PROVIDED PASSAGE ::
[Start of Attachment]

None of these capabilities are really available fully formed today, but I believe they serve as interesting thought exercises around what we'll eventually need before long. And, as you'll see, there's plenty to keep us technologists busy for the near future :)
The Infrastructure Must Be Able To Assert -- And Prove -- Its Capabilities
Whether it's performance, capacity, availability, recoverability, security, monitoring, etc. -- we'll need generic mechanisms where infrastructure environment "A" will need to be able to assert its ability to support workload "B".
Not in just one or two focused areas, but across a significant range, and with considerable depth.
Not only that, but "trust me" won't suffice -- there will need to be independent verification mechanisms (trust brokers) of stated capabilities and compliance.
It's hard enough to envision this where there are people involved in a hands-on manner. But that won't ultimately be enough -- the processes and capabilities will need to be largely automated if they are to succeed at scale.
From an EMC perspective, you can see some preliminary work between EMC, RSA, VMware and Cisco in these areas, but we're far from a complete story. Much to do here.
The Application Workload Must Be Able To Describe -- And Verify -- Its Requirements
The other half of the equation are similar capabilities on the other end: the ability for arbitrary workloads (or combinations of workloads) to self-describe what it needs from the infrastructure, and -- more interestingly -- what needs to happen when there's a state change, e.g. performance or availability levels being met.
The widespread adoption of virtualization (particularly VMware) provides a fascinating and productive "surface" for external labelling of requirements. Ideally, the workload would be able to interact with an external trust authority to establish and validate published infrastructure capabilities.
So far, so good. But we really haven't added the unique elements of big data into the mix.
The Information Must Be Able To Describe -- And Verify -- Its Requirements
Imagine, just for a moment, a global health care information repository assembled from dozens of sources around the world. In essence, it carries the summation of all source regulatory requirements as its compliance burden. Add a new information source, add a new compliance requirement.
And we're going to see a lot of this sort of thing going forward.
Contributing sources of the big-data supply chain will need to be able to state their downstream information management and compliance requirements -- and validate back to the local authorities that these requirements are being met.

[End of Attachment]

SUPPLIED MATERIAL ::
[Start of Attachment]

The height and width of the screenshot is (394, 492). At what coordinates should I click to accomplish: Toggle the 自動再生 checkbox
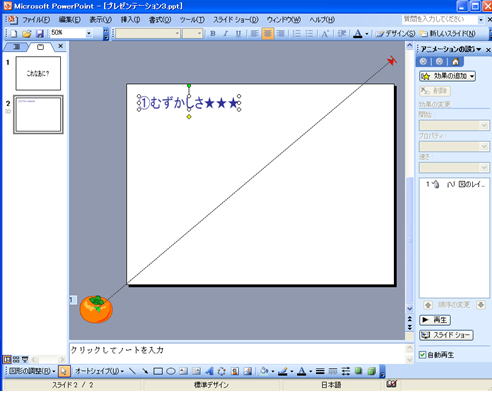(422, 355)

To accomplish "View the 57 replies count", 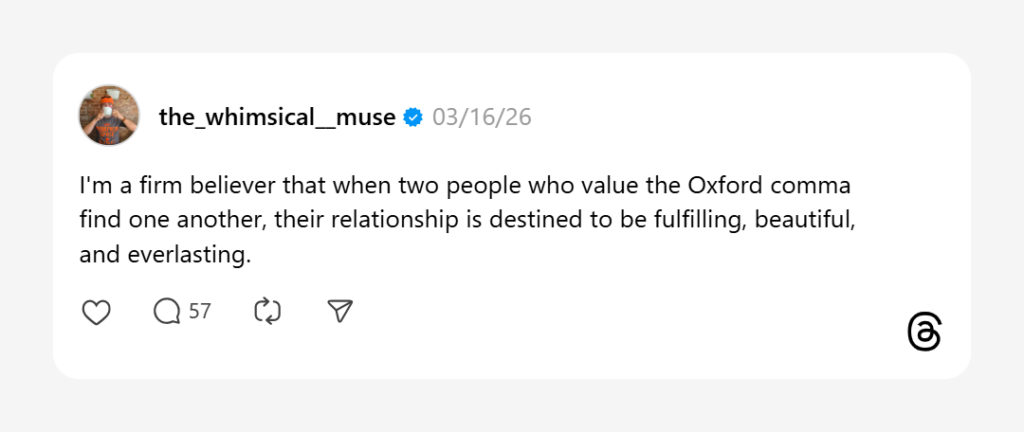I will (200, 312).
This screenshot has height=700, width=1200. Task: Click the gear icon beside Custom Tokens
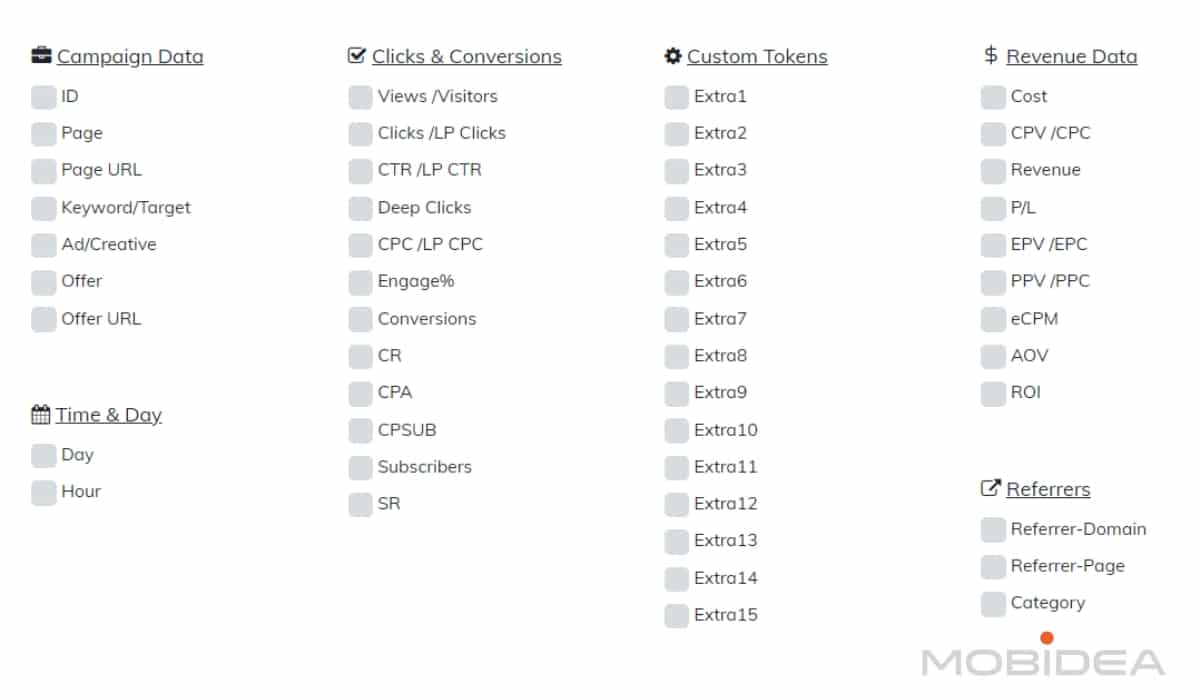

[End of Attachment]

PROMPT 1 :: In the infrastructure passage, what name is given to the independent verification mechanisms for stated capabilities and compliance?
PROMPT 2 :: List every area the infrastructure passage names where infrastructure environment "A" must assert its ability to support workload "B".
PROMPT 3 :: Return the infrastructure passage's wording starting at "The Infrastructure Must" and ending at "succeed at scale.".
Answer using only the infrastructure passage.

TASK RESPONSE 1 :: Trust brokers.

TASK RESPONSE 2 :: Performance, capacity, availability, recoverability, security, monitoring

TASK RESPONSE 3 ::
The Infrastructure Must Be Able To Assert -- And Prove -- Its Capabilities
Whether it's performance, capacity, availability, recoverability, security, monitoring, etc. -- we'll need generic mechanisms where infrastructure environment "A" will need to be able to assert its ability to support workload "B".
Not in just one or two focused areas, but across a significant range, and with considerable depth.
Not only that, but "trust me" won't suffice -- there will need to be independent verification mechanisms (trust brokers) of stated capabilities and compliance.
It's hard enough to envision this where there are people involved in a hands-on manner. But that won't ultimately be enough -- the processes and capabilities will need to be largely automated if they are to succeed at scale.